What you need to do ▸
Below is a listing; restate from it, character for character, the lines beginning at the line holding "Task: Enter fullscreen via header icon" and ending at the line holding "1568x744 pixels.", both included.

Material provided ▸
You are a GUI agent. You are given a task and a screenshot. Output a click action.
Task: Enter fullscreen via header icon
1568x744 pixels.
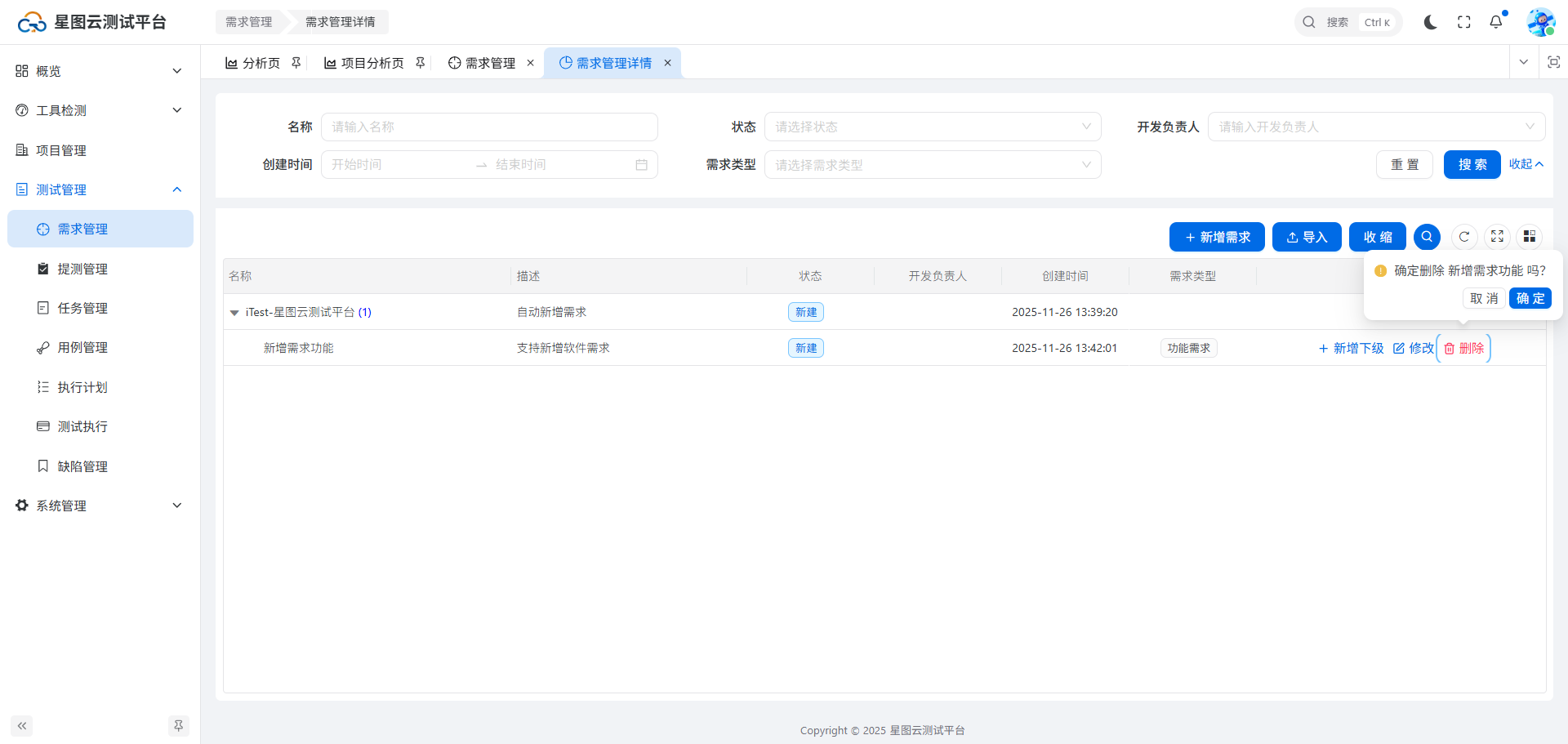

==

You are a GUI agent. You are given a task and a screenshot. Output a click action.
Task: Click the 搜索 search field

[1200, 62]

Result for this task ▸
Task: Enter fullscreen via header icon
1568x744 pixels.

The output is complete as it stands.